##### LISTED ENTRIES #####

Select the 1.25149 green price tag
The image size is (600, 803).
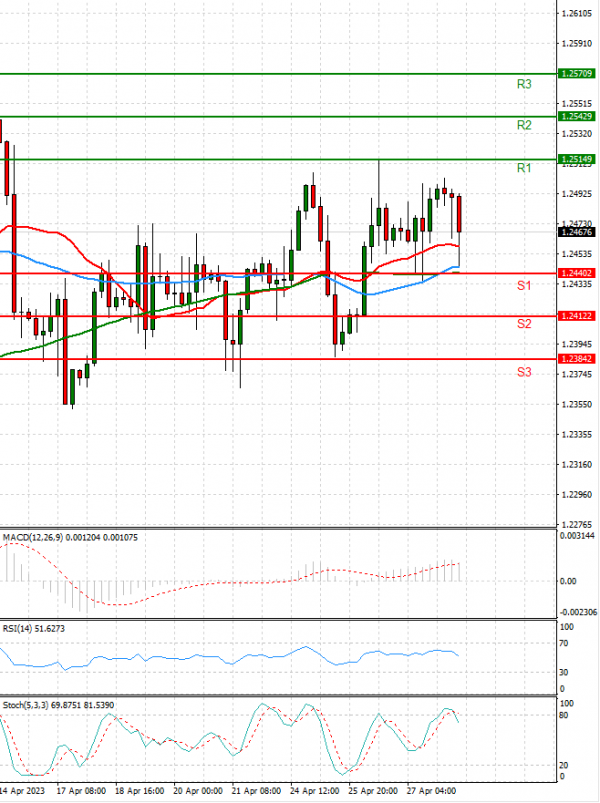tap(577, 159)
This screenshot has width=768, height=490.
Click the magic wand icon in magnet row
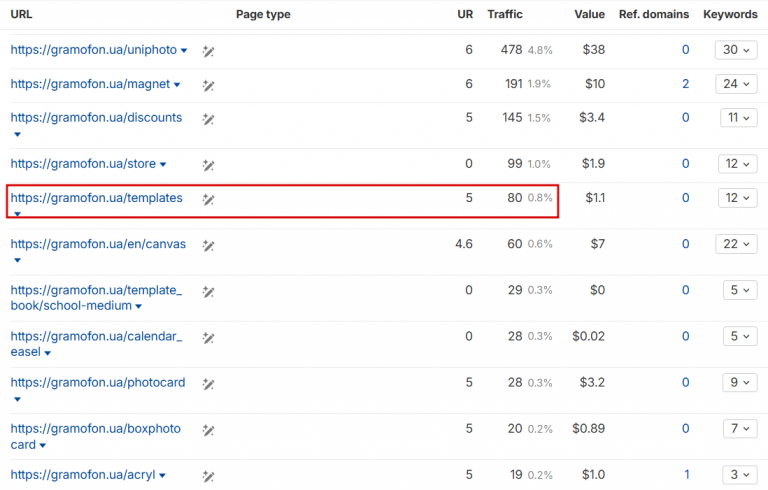[208, 84]
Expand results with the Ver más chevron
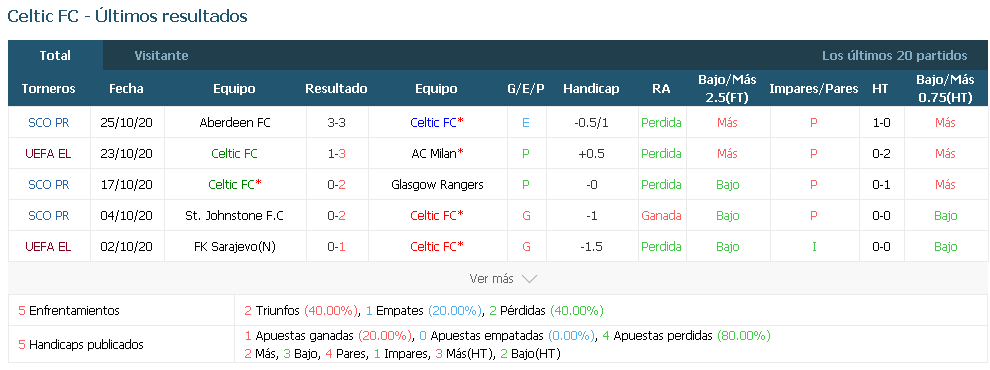The image size is (990, 370). coord(503,278)
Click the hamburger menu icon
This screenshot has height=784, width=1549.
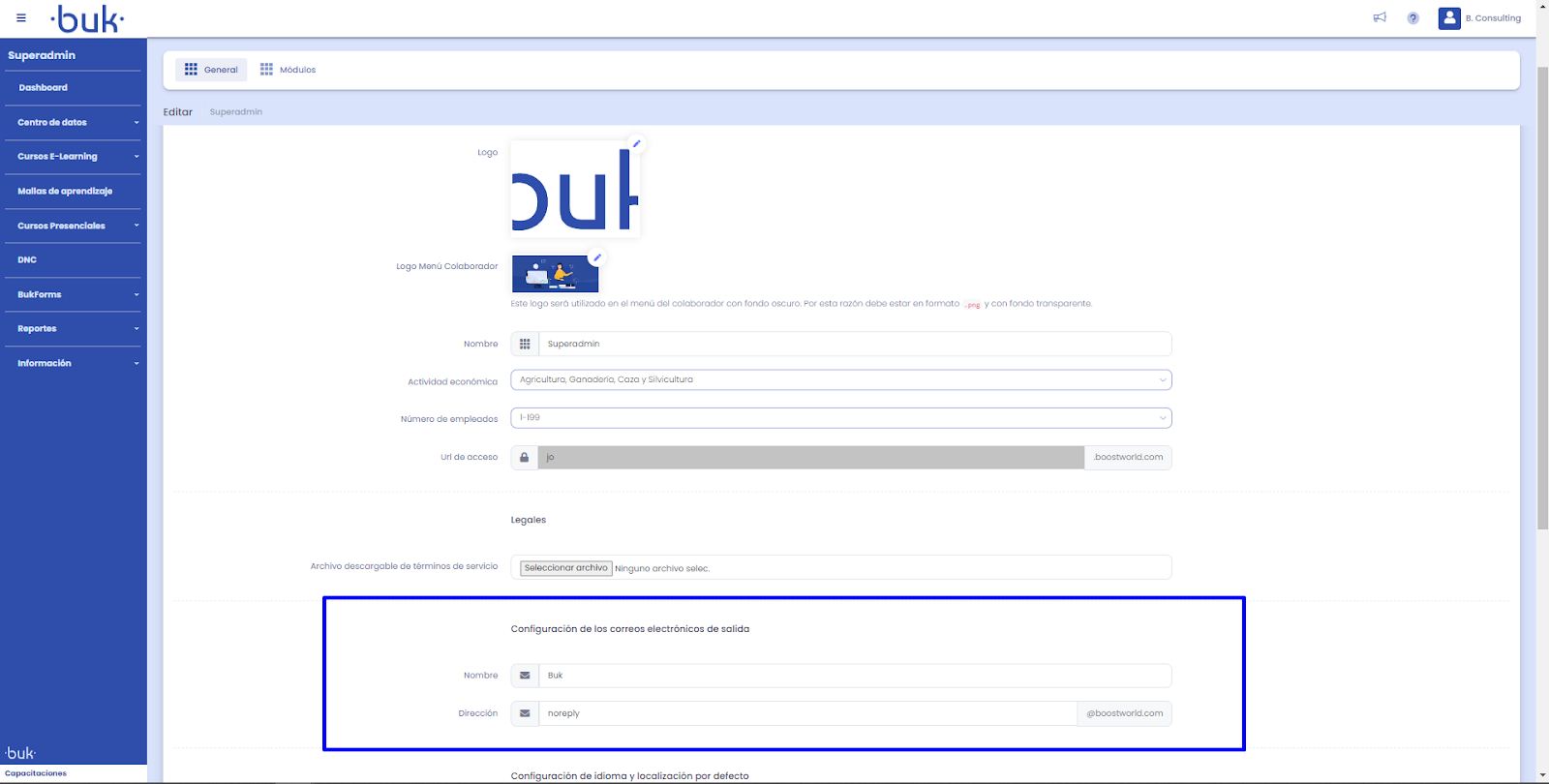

#####

■ TASK DETAILS
When you repeat the lines above, keep them exact and leave out each image they contain.

■ TASK OUTPUT
Select the 1.25149 green price tag
The image size is (600, 803).
tap(577, 159)
This screenshot has width=768, height=490.
Click the magic wand icon in magnet row
[208, 84]
Expand results with the Ver más chevron
The image size is (990, 370). coord(503,278)
Click the hamburger menu icon
This screenshot has height=784, width=1549.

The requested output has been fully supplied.